**EXTRAIT**.
========================================================================

Cette nuit, à 4 heures du matin heure française, Vladimir Poutine a annoncé le lancement d’une opération militaire russe en Ukraine. Selon le président de la fédération de la Russie, il s’agit de reconnaître l’indépendance des républiques de Donestk et de Lougansk, aidant ainsi militairement les séparatistes de l’est du pays. Vladimir Poutine a ainsi intimé aux Ukrainiens de « déposer les armes ».
Face à cet acte de guerre, les réactions effarées, des responsables politiques aux médias, se sont rapidement enchaînées.
Emmanuel Macron a déclaré : « Les événements de cette nuit sont un tournant dans l’histoire de l’Europe et de notre pays », tandis que Boris Johnson a qualifié Vladimir Poutine de « dictateur ». Le président des États-Unis Joe Biden, lui, menace la Russie de sanctions financières.
Une chronique sur France Inter pas comme les autres
Pendant ce temps-là sur France Inter, il est 7h25 et c’est l’heure de la chronique du directeur de l’hebdomadaire Le Point, Étienne Gernel. Après une introduction sur la situation tragique de l’Ukraine, il enchaîne brusquement sur la cause cachée du conflit sanglant, qui a déjà entraîné la mort de 40 soldats et 10 civils :
« D’un côté, la fascination pour les régimes autoritaires n’a fait que croître, et de l’autre, la cancel culture, témoigne, même sur un mode folklorique, d’une remise en cause morale des Lumières, et de leur héritage en Occident. Notre démocratie libérale est parfois jugée trop faible par certains, coupable par d’autres. Surtout, ses partisans, bien que majoritaires, ont paru plutôt mollassons. »

========================================================================

**LIGNES DU JEU**.
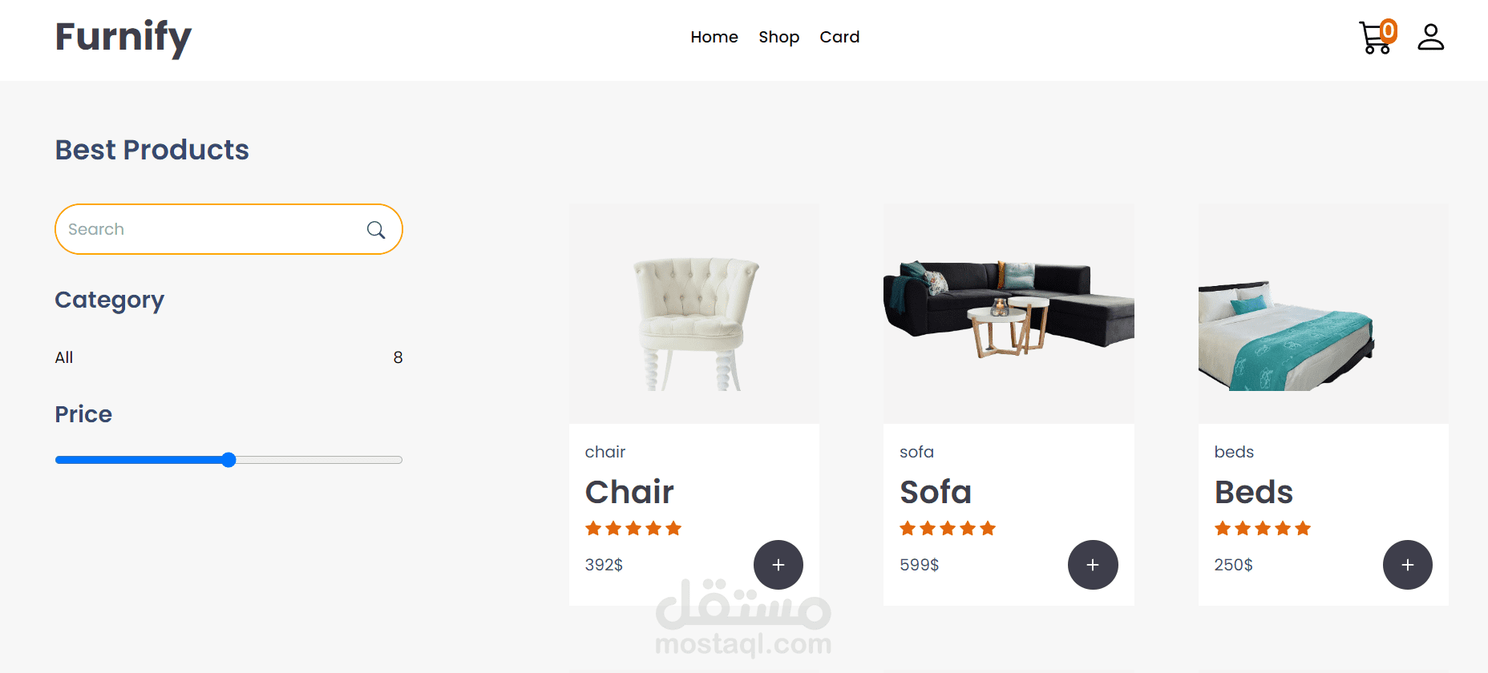Image resolution: width=1488 pixels, height=673 pixels.
Task: Click the Furnify logo
Action: coord(123,38)
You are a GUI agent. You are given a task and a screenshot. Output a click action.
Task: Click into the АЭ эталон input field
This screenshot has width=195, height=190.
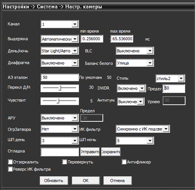click(59, 77)

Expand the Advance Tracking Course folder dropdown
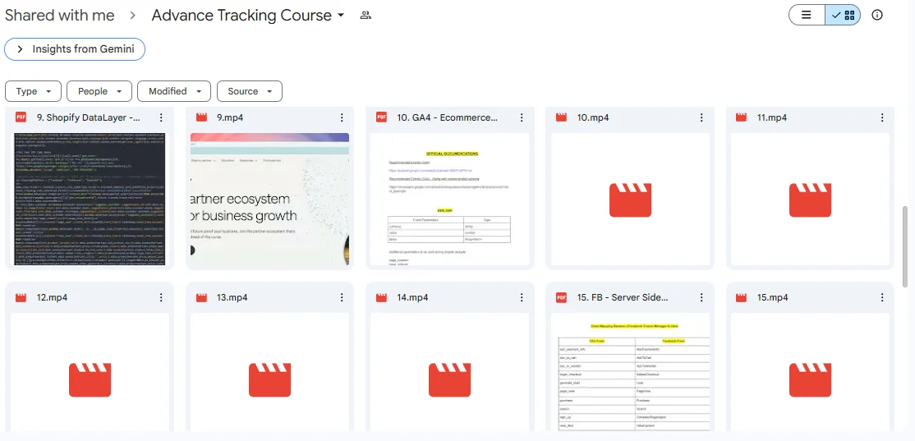(340, 16)
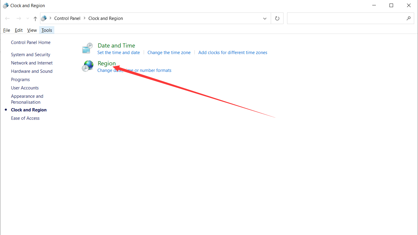Click the Control Panel address bar icon
The image size is (418, 235).
pyautogui.click(x=44, y=18)
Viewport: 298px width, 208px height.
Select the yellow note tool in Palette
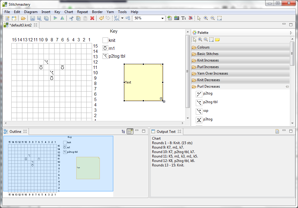coord(217,40)
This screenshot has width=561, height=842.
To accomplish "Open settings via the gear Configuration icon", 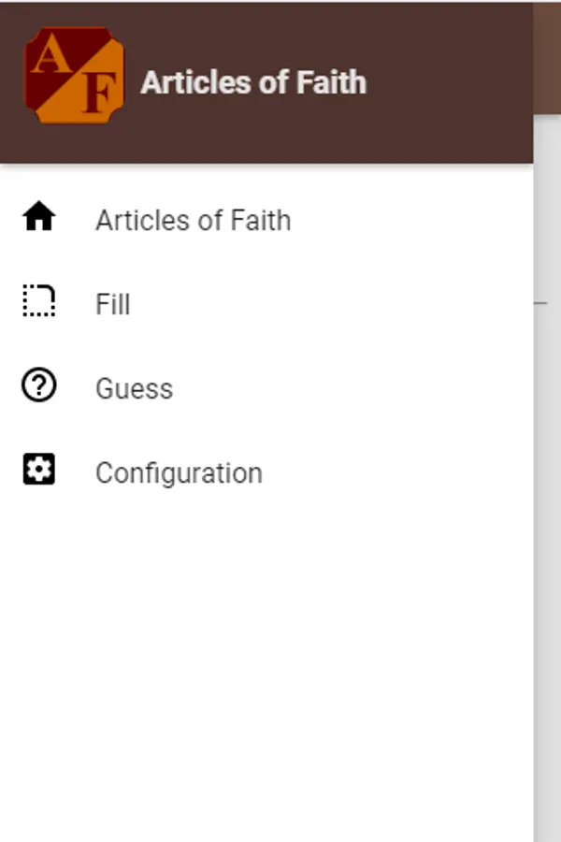I will tap(38, 469).
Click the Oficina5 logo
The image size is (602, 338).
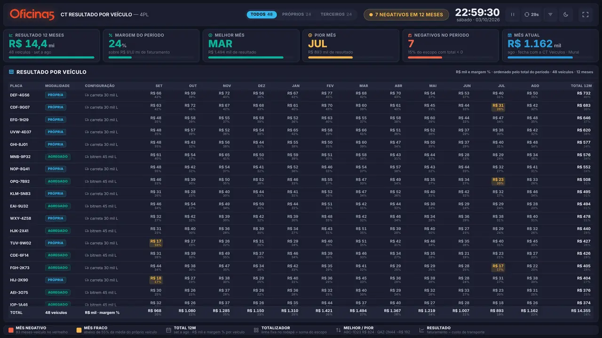coord(32,15)
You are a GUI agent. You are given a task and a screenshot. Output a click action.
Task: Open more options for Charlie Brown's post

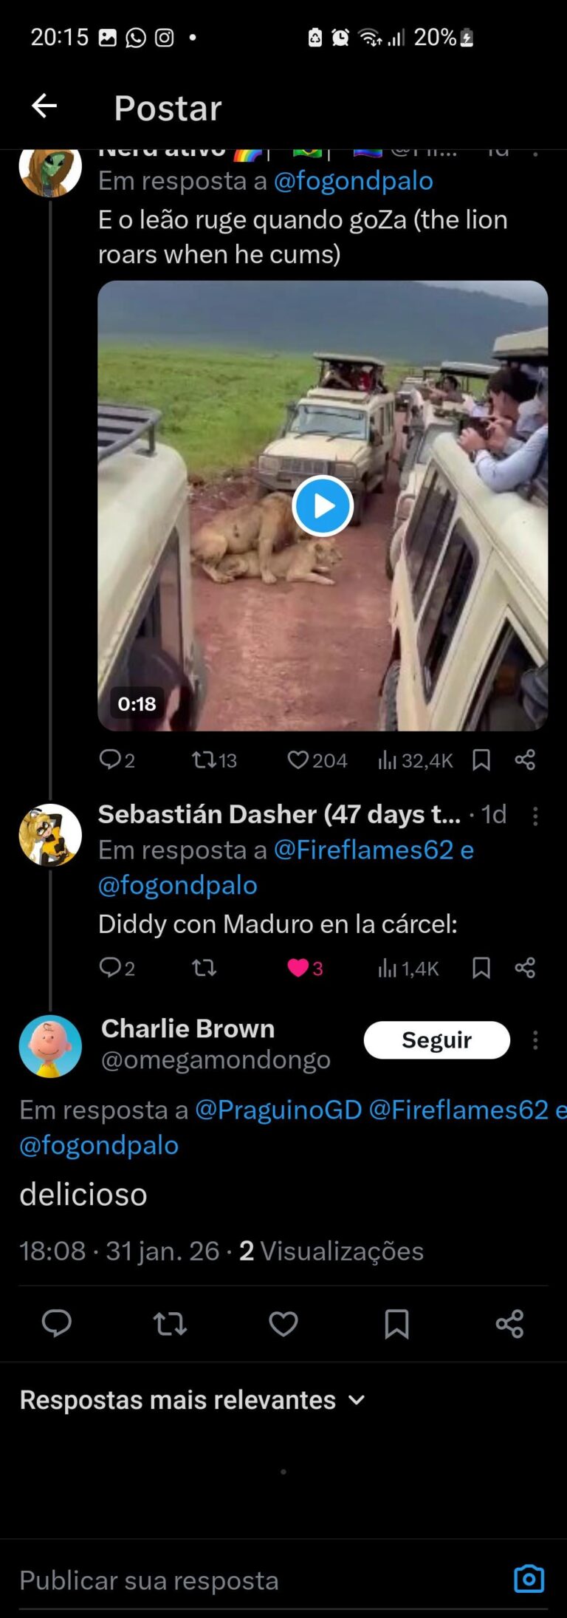(x=535, y=1040)
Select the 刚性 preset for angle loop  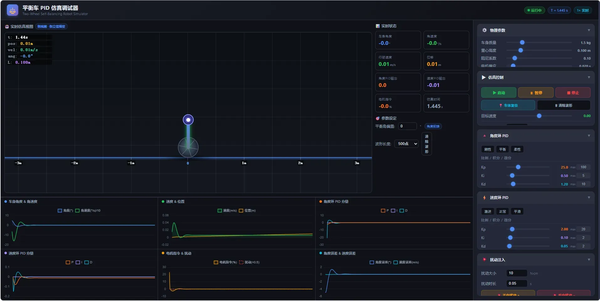(488, 149)
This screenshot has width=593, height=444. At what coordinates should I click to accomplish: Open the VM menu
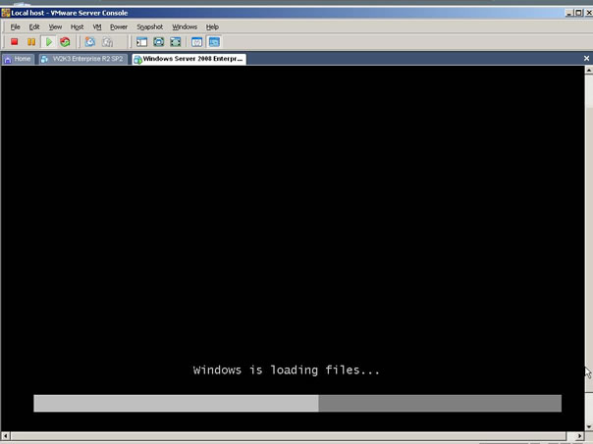pos(97,26)
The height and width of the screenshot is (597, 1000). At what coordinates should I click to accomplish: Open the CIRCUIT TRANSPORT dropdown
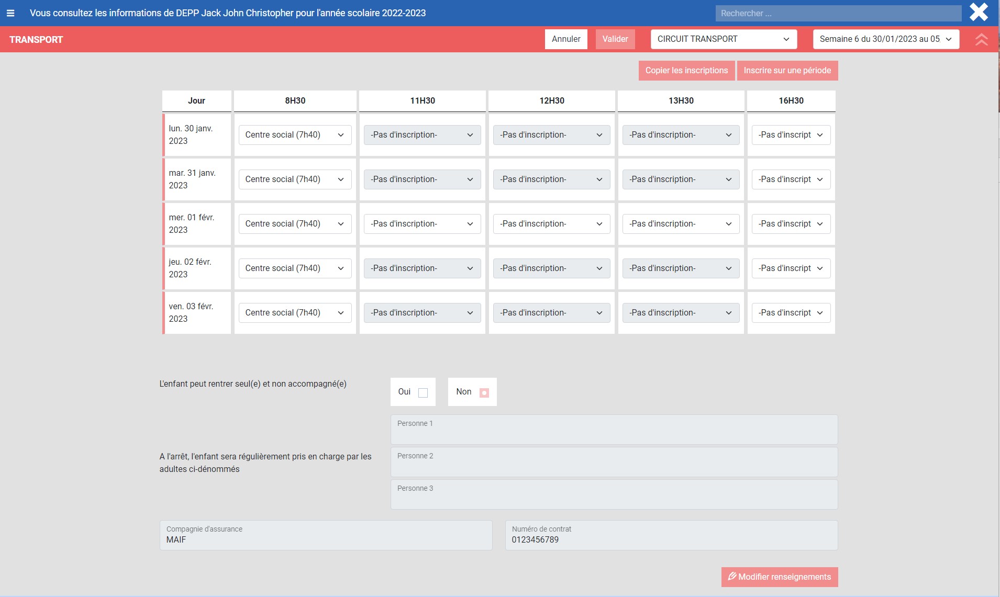click(723, 39)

========================================================================

**EXERCICES**.
1 > Recopiez le passage de l'extrait sur la guerre en Ukraine qui commence par « Face à cet acte » et se poursuit jusqu'à « de sanctions financières. », en substituant « sanctions économiques » à « sanctions financières ».
2 > Selon l'extrait, à quelle heure Vladimir Poutine a-t-il annoncé le lancement de l'opération militaire russe en Ukraine ?

**CORRIGÉ PAR EXERCICE**.
1 >
Face à cet acte de guerre, les réactions effarées, des responsables politiques aux médias, se sont rapidement enchaînées.
Emmanuel Macron a déclaré : « Les événements de cette nuit sont un tournant dans l’histoire de l’Europe et de notre pays », tandis que Boris Johnson a qualifié Vladimir Poutine de « dictateur ». Le président des États-Unis Joe Biden, lui, menace la Russie de sanctions économiques.

2 > À 4 heures du matin, heure française.